◆ **Problems**
(A) According to the aeon data storage guide, what shape do 2D arrays almost always have in forecasting?
(B) Pick up the aeon data storage guide after its final line and keep writing it.

◆ **Document excerpt**

# Storing data to use for aeon estimators

`aeon` includes multiple time series tasks such as forecasting and machine learning
(i.e. classification, regression and clustering). These two communities have different
conventions and requirements for storing data and what to call data structures. We try
to accommodate for both, which leads to some differences between `aeon` packages. Some
differences are:

1. Forecasters almost always store data in pandas data structures internally, whereas machine
 learners use numpy arrays almost exclusively.
2. Most forecasting estimators (but not all) will take a single series as a 1D or 2D array-like
 as the data to learn from, whereas machine learning estimators will take a collection of series
 as a 3D or 2D array-like.
3. In forecasting 2D arrays are almost always single series of shape `(n_timepoints, n_channels)`
 whereas in machine learning we would tend to store data in a `(n_cases, n_timepoints)`
 collection of series.
4. In forecasting, a variable `y` refers to a time series for which we are attempting
 to make a forecast, hence `y` is assumed to be ordered. In machine learning,
 `y` is a list of either class labels (for classification) or observations of a
 response variables (for regression). The ordering of values in `y` is determined by
 the ordering of the `X` input.

Because of these sources of confusion, we recommend carefully reading the documentation for the task
prior to usage to ensure you are using the correct input data type. We also recommend that you store
data in pandas data structures for forecasting and numpy arrays for machine learning tasks. All of
our accepted input types can be used given they are compatible with the algorithms (see the
[data conversions notebook](examples/datasets/data_conversions.ipynb) for more accepted types), but
keeping to the recommended types is likely to reduce the number of data conversions and make finding help
easier.

In the following, we provide guidance and examples for storing data for forecasting and machine learning
using our recommended data types.

## Forecasting data

The `aeon` forecasting module primarily uses pd.Series, pd.DataFrame and pd.Multiindex to store data.
It has some built in forecasting datasets and tools for downloading commonly used benchmarks, see the
[data loading notebook](examples/datasets/loading_data.ipynb.ipynb) forecasting section. For details of
the forecasting functionality, see the [forecasting user guide](examples/forecasting/forecasting.ipynb)
and the numerous forecasting notebooks on the [examples page](examples).

`pd.Series` are used to store a univariate time series with entries corresponding to
different time points.

In [19]:
# Forecasting data in a pandas.Series
import numpy as np
import pandas as pd

y = pd.Series([20.0, 40.0, 60.0, 80.0, 100.0])
y

0     20.0
1     40.0
2     60.0
3     80.0
4    100.0
dtype: float64

In [20]:
from aeon.forecasting.trend import TrendForecaster

tf = TrendForecaster()

[Data about locating elements on screens]
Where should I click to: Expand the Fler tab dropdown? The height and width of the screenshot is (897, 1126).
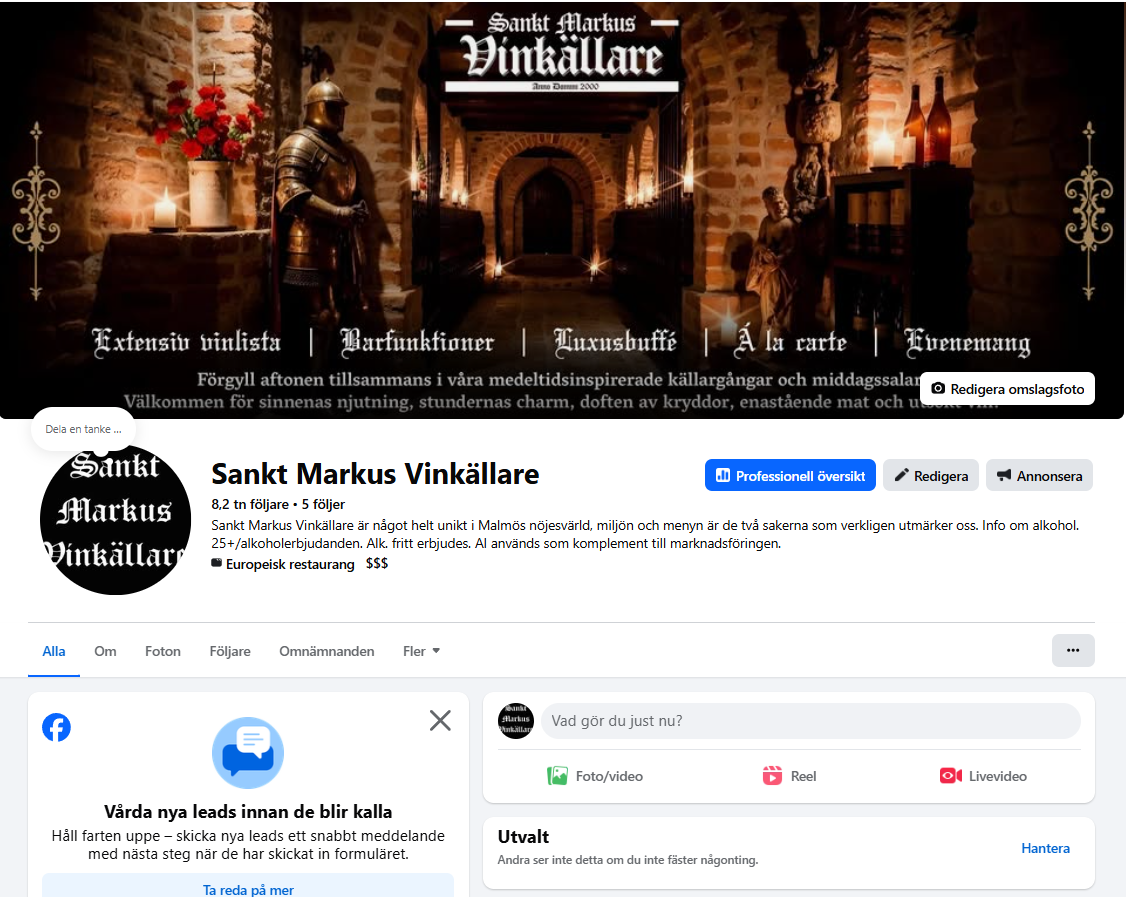[x=422, y=651]
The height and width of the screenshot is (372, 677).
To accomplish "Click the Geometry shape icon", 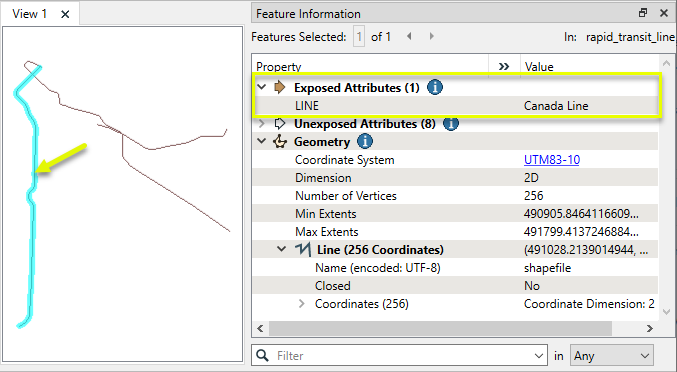I will point(280,142).
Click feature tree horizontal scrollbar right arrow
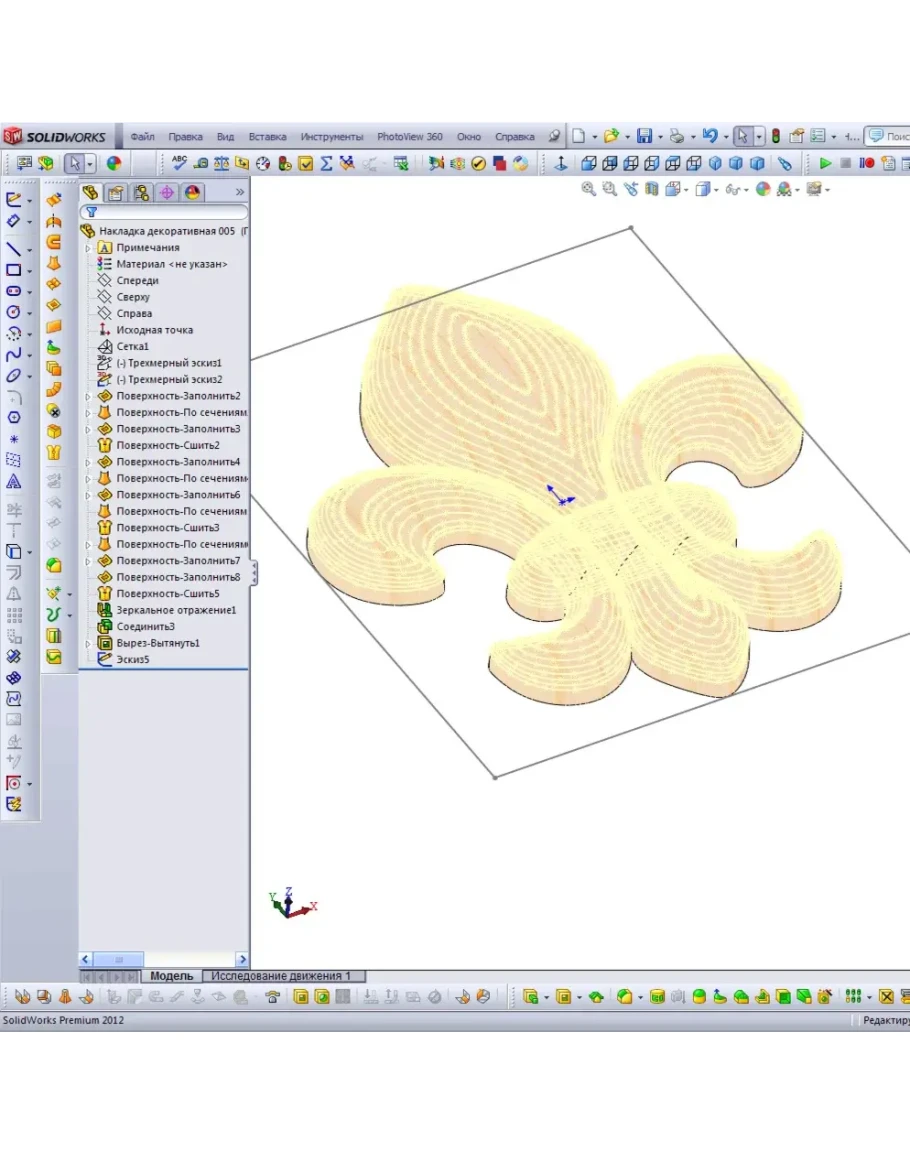The height and width of the screenshot is (1155, 910). coord(242,959)
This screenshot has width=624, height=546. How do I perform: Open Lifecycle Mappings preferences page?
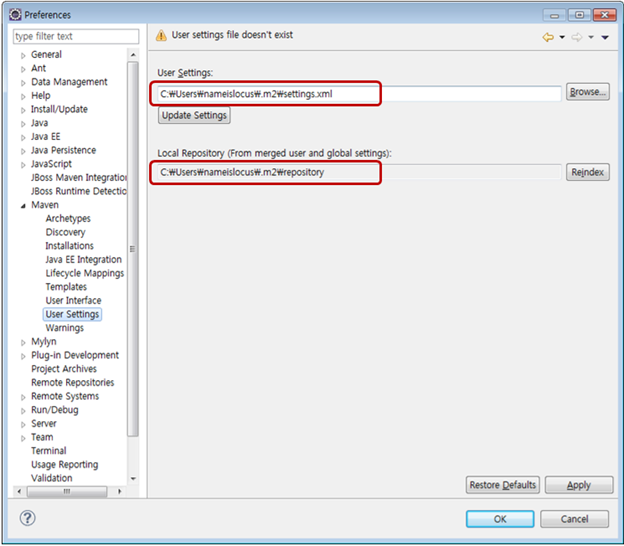[85, 273]
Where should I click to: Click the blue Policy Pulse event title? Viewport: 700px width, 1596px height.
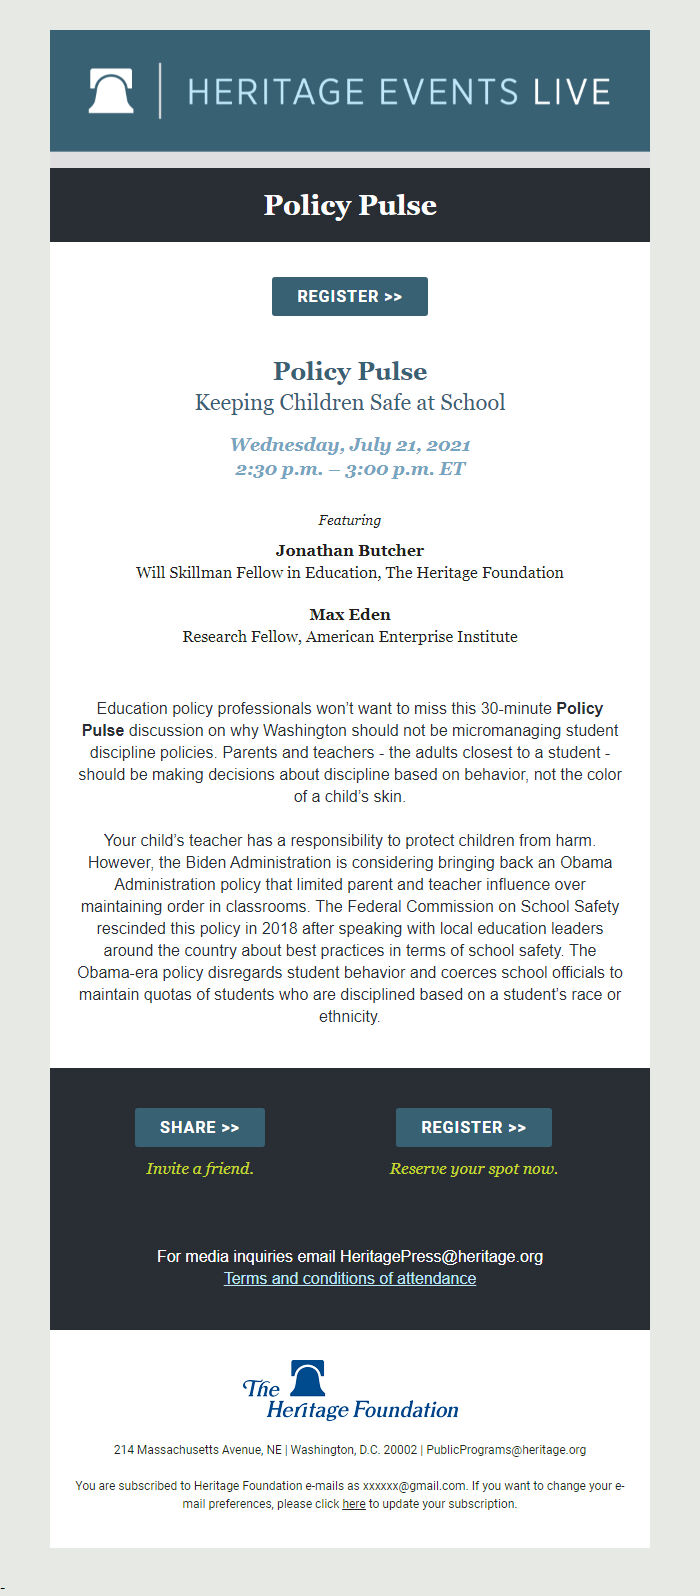[350, 371]
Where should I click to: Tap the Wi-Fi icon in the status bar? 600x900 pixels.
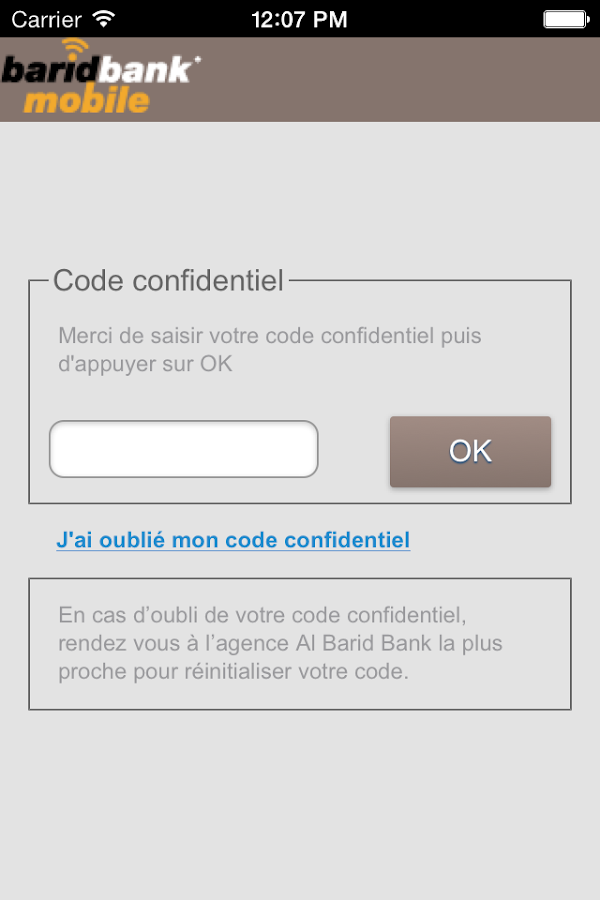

◆ **Results by task**
(A) A single series of shape `(n_timepoints, n_channels)`.

(B)
tf.fit(y)  # fit the forecaster
tf.predict(fh=[1, 2, 3])  # forecast the next 3 values

5    120.0
6    140.0
7    160.0
dtype: float64

`pd.DataFrame` are used to store multiple time series, where each column is a time
series, and each row corresponds to a different, distinct time point. The index
is the time point and should be monotonic. This creates two series called Sales and
Temperature, and stores observations for time points 0,1,2,3,4,5.

In [21]:
ice_creams = {
    "Sales": [111, 100, 90, 80, 65, 89],
    "Temperature": [26, 21, 19, 14, 12, 22],
}
# Create DataFrame
ice_creams = pd.DataFrame(ice_creams)
ice_creams

Unnamed: 0,Sales,Temperature
0,111,26
1,100,21
2,90,19
3,80,14
4,65,12
5,89,22


In [22]:
from aeon.forecasting.exp_smoothing import ExponentialSmoothing

es = ExponentialSmoothing()
es.fit(ice_creams)
es.predict(fh=[1, 2, 3])

Unnamed: 0,Sales,Temperature
6,89.0,22.0
7,89.0,22.0
8,89.0,22.0


You can add a date-time index, and this is required by some forecasters (e.g. Prophet).

In [23]:
ice_creams["datetime"] = pd.to_datetime(
    [
        "01-06-2018 23:15:00",  # Creating data
        "02-09-2019 01:48:00",
        "08-06-2020 13:20:00",
        "07-03-2021 14:50:00",
        "07-06-2022 11:50:00",
        "03-05-2023 16:50:00",
    ]
)
ice_creams = ice_creams.set_index("datetime")
ice_creams

Unnamed: 0_level_0,Sales,Temperature
datetime,Unnamed: 1_level_1,Unnamed: 2_level_1
2018-01-06 23:15:00,111,26
2019-02-09 01:48:00,100,21
2020-08-06 13:20:00,90,19
2021-07-03 14:50:00,80,14
2022-07-06 11:50:00,65,12
2023-03-05 16:50:00,89,22


`pd.DataFrame` also have the capability to store multiple indexes, which can be used
to represent what's called Panel data in forecasting hierarchical data. A Panel is a
collection of (possibly) multivariate data.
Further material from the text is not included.